PROMPT 1:
List every person named in the petition article that comes before the listing below.
PROMPT 2:
Write a continuation of the petition article that comes before the listing below, starting after its final sentence.

PAGE EXTRACT:
● ● ●
The petition effort began a few weeks ago.

They plan to publish the petition in New England newpapers during Pope Benedict’s first visit to the country, to Washington, D.C., and New York City April 15-20.

Curran pointed to the World Health Organization’s report one month ago stating that smoking killed 100 million people worldwide in the 20th century with the prospect of the numbers increasing ten-fold this century.

“We hold in our hands the solution to the global tobacco epidemic that threatens the lives of 1 billion men, women and children during this century,” said Dr. Margaret Chan, WHO director general.

A WHO official that directs its tobacco-free initiative said the estimate of 5.4 million smoking-related deaths a year could rise to more than 8 million annually by 2030 if nothing is done.

While the WHO report advocates dramatic efforts to stop young people from starting smoking, helping others quit and reducing second-hand smoke, the PANAT activists attack the nicotine addiction problem.

“Nicotine causes changes in the way the brain works and nobody wants to admit it,” said Curran, a psychiatrist who has treated drug addicts in the city for the past decade.

“Chemicals that are addictive change the way the brain works,” he said. He said the changes to brain lesions from addictive chemicals are scientifically documented.

“Therefore, it’s neuro-chemical; it’s not a behavioral issue.”
● ● ●
PROVIDED RECORDS:
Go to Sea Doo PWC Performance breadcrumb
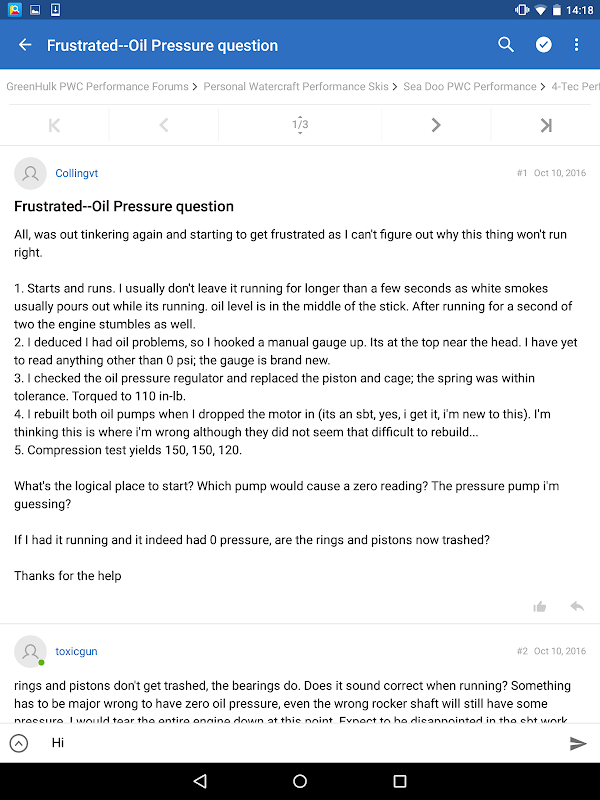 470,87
● ● ●
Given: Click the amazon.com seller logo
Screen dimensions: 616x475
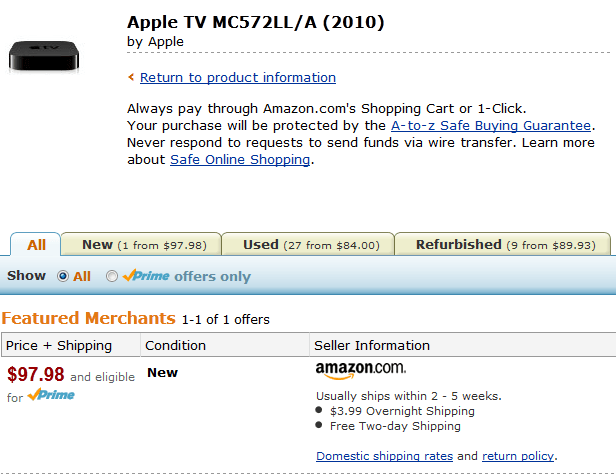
● ● ●
EXPECTED ANSWER 1:
Pope Benedict, Curran, Dr. Margaret Chan

EXPECTED ANSWER 2:
People are dependent daily for the nicotine in tobacco or the caffeine in coffee “because the brain likes it,” Curran said.

But he contrasts the daily lines of regular Dunkin’ Donuts coffee drinkers looking for their morning doses with addicted cigarette smokers this way: “Six million people — the number of Jews that died in the Holocaust — don’t die every year because they drink coffee.”

But they do from tobacco use.

The PANAT Web site gives an example of the nicotine implant on the brain and why smokers “don’t just quit” with a contrasting story about the excitement of riding a rollercoaster.

“The accelerations, twists and turns can be so thrilling and exhilarating that a group of friends at an amusement park may spend their whole day riding the rollercoaster,” it says.

The next day, when they return to school or work, they might recollect the memories and fun to friends.

“They did not suffer irresistible urges or cravings to get back on the rollercoaster. They did not go back, day after day … to spend their life riding the rollercoaster. They did not overlook their health or responsibilities in order to get the ‘rollercoaster high’.

“Not so with drug-induced euphorias,” PANAT says.

“What we want the tobacco industry to do,” said Curran, readily stating his treatment of addicts here has drawn controversy, “is to start reducing the nicotine in tobacco plants; so, within five years no one is inclined to smoke it” – or be addicted.

He said the government removed the cocaine from Coke, but with a world health care crisis won’t follow suit with tobacco products.

“The reason,” he said, “is everyone is making so much money.”

“It is an indefensible, moral question that has to be addressed. The American health care system is on the brink of collapse,” said Dr. Roger Boshes, another city psychiatrist and PANAT co-founder.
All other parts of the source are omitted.